Returns true, false or unknown to indicate if the email’s host mail server was responsive at the time of the check. This is a one of the service’s critical checks. If this value comes back false then it will be reflected in the IsDeliverable value and in the score. Refer to this value if the email is unknown. If the value for this field is also unknown then the service most likely did not have enough time to finish verifying the email address with its host mail server. In these cases the service will continue to try and verify the email in a background process even though the request has finished. Chances are high that if you wait one or more hours and check the email again that the service will have been able to finish verifying the email addresses with the host mail server.

IsCatchAllDomain:

Returns true, false or unknown to indicate if the email’s host mail server is a catch-all. A catch-all mail server will say that an email address is deliverable even if it is not.  This is because catch-all mail servers do not reject email addresses during the initial SMTP session. This means that a catch-all mail server cannot be trusted to verify the deliverability of an email address because it may or may not reject the email address until after an email message is sent.
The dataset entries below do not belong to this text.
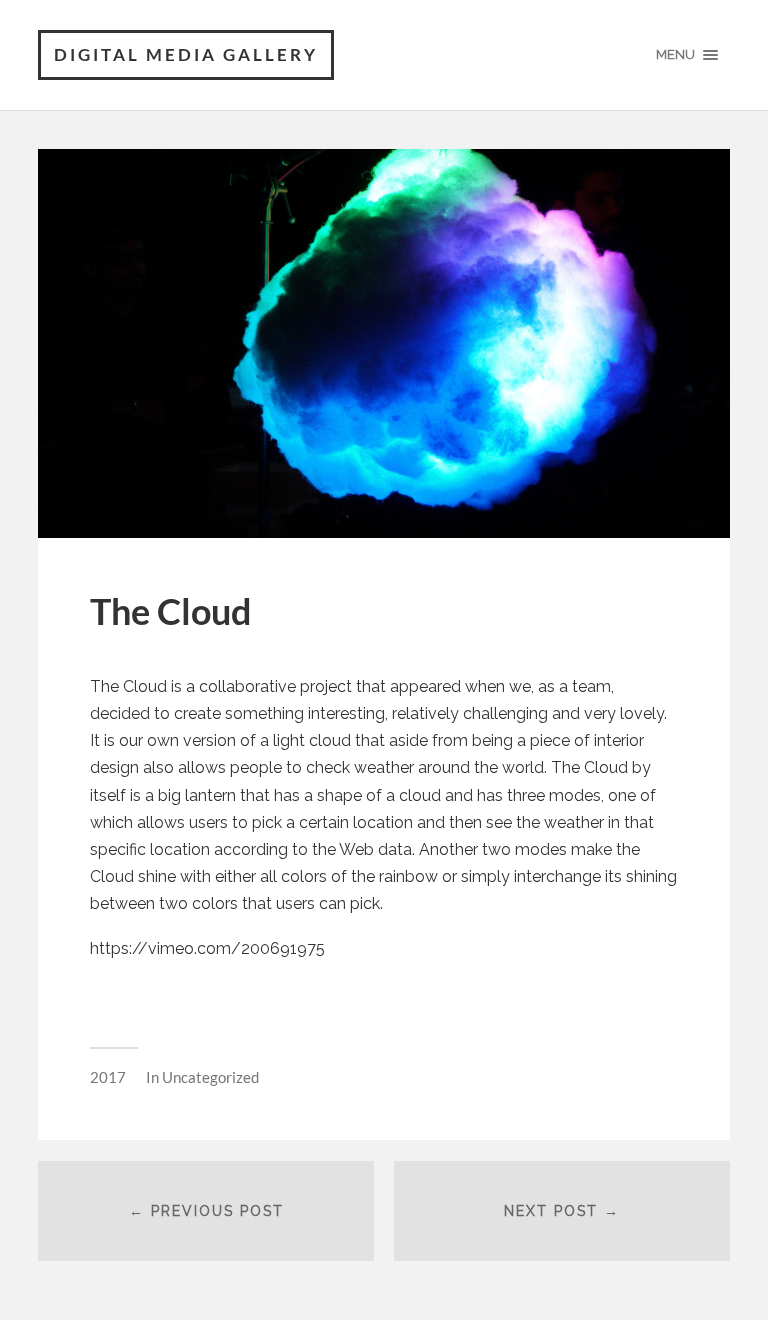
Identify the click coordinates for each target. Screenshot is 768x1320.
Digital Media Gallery (186, 54)
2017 (108, 1077)
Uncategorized (210, 1077)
If an email address is unknown and this value is false then chances are good that if the email is checked again at a later time then the service will have verified its deliverability. If catchall is true and there are no warnings, then we know that the mail server is good and that the email does not appear to be bad. In general this scenario leads to a 55% chance that the email is deliverable and won’t result in a hard bounce.
IsSMTPMailBoxGood:

Returns true, false or unknown to indicate if the service was able to verify the email address with its host mail server. This value can be treated similarly to the IsDeliverable value. A true value indicates that the email address is deliverable. If the value comes back false then the mail server verified that the email is undeliverable. A false will be accompanied by the warning flag, ‘Email is Bad – Subsequent checks halted.‘ Some common reasons why this value will return unknown; the mail server is a catch-all, the service ran out of time when communicating with the host mail server or the host mail server used a defensive tactic such as a greylist.
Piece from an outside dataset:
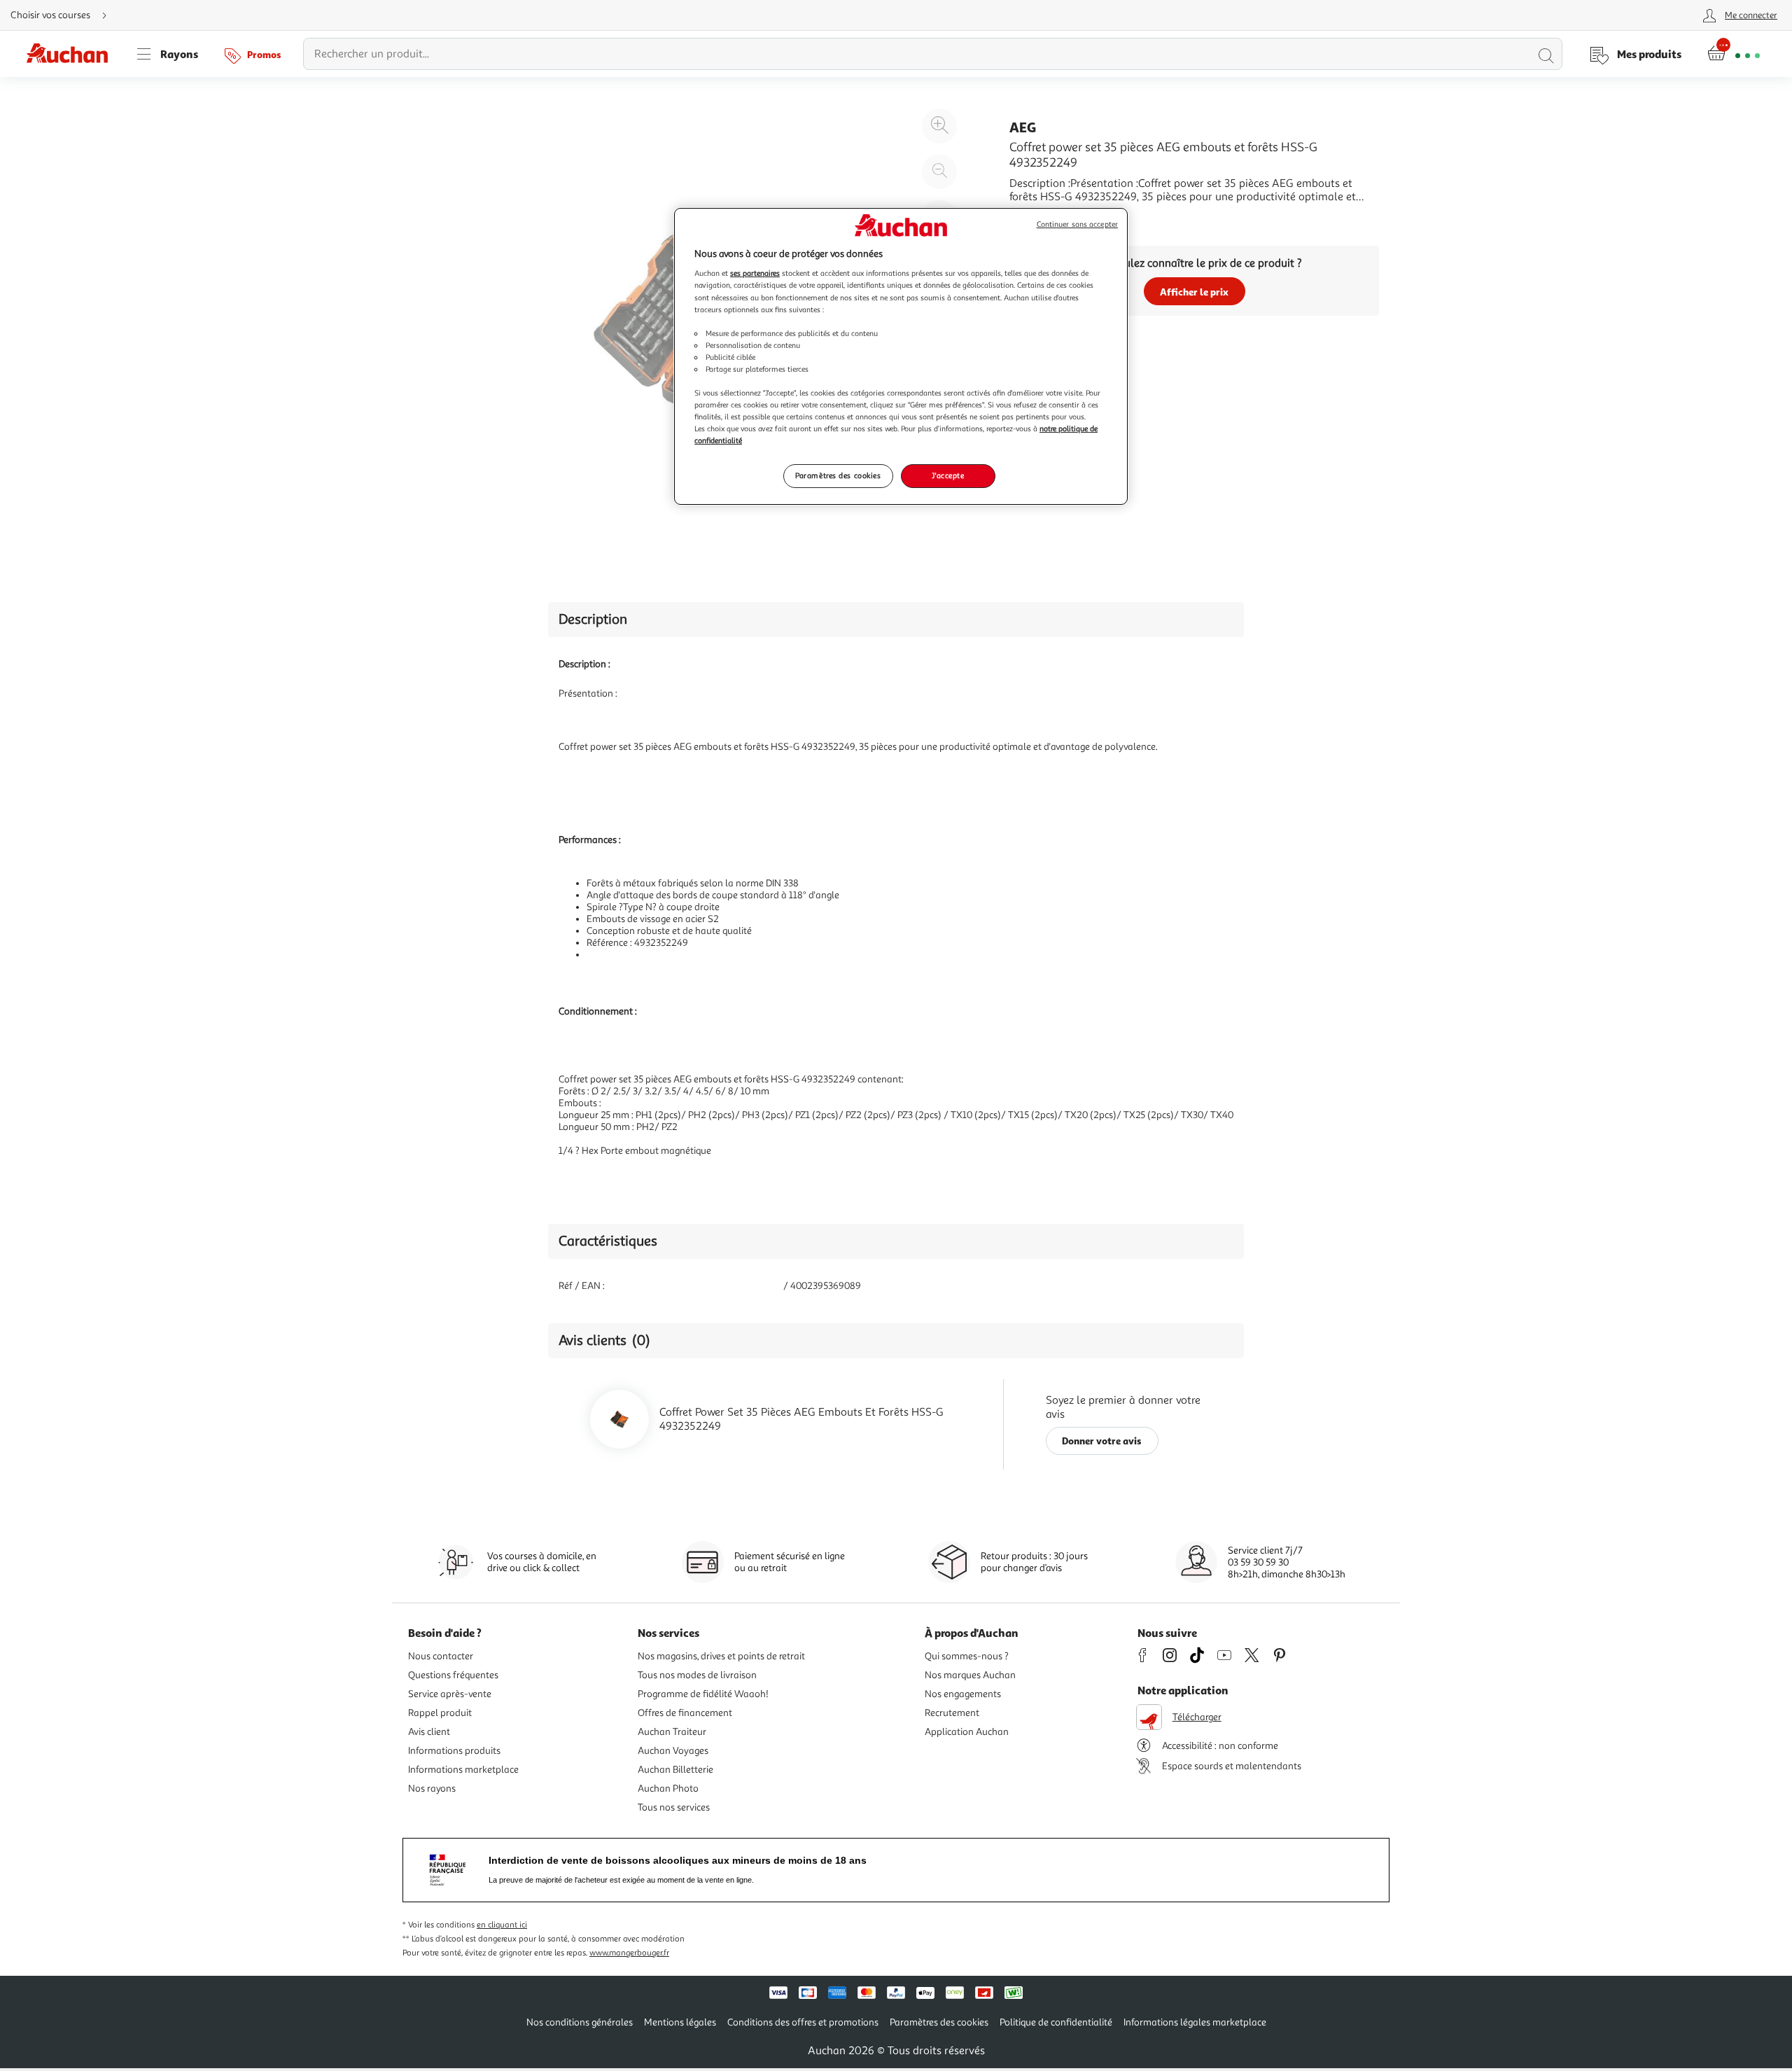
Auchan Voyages (673, 1751)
A complete list of the output fields and values are available in the service developer guide.

The result fields given above are useful when it comes to sorting, grouping and filtering all of your validated email addresses. This is useful when working on a post-processing email job, which we will discuss later. Next, we will look at some of the descriptive flags that the service will return. These flags can be used programmatically or at a glance to determine the status of an email address.

Warning Codes & Descriptions:

There are many warning flags that the service may return but we will look at some of the more common and critical ones.

DisposableEmail, SpamTrap, KnownSpammer and Bot

An email address may be deliverable but if one or more of these warning flags is returned then it is highly recommended to reject it.

Alias, Bogus and Vulgar

If one of these warning flags is returned then you may want to either reject the email or set it aside for later review, depending on how strict you want to be.

InvalidSyntax, InvalidDomainSpecificSyntax and InvalidDNS

These are warnings for critical checks that failed. If one of these flags appears then it will be immediately followed by the warning flag ‘Email is Bad – Subsequent checks halted.

Email is Bad – Subsequent checks halted

This warning indicates that the email failed a critical check and is undeliverable. If the flag is not preceded by one of the critical warning flags then it simply means that the email’s host mail server verified that the email address is undeliverable.

A complete list of warning codes and their descriptors are available in the dev guide.

Note Codes & Descriptions:

The note flags will return descriptive information about the email, not all of which will affect the score, but we will focus on the ones that will explain why some email addresses came back as unknown.

GreyListed

The service is good at detecting greylist behavior from mail servers and has procedures in place to avoid them, but not all greylists are avoidable. If the service encounters a greylist then it is temporarily unable to verify the email address with its host mail server. If you encounter a greylist then chances are good that if you try to validate the email again a couple of hours later that you will get a better response.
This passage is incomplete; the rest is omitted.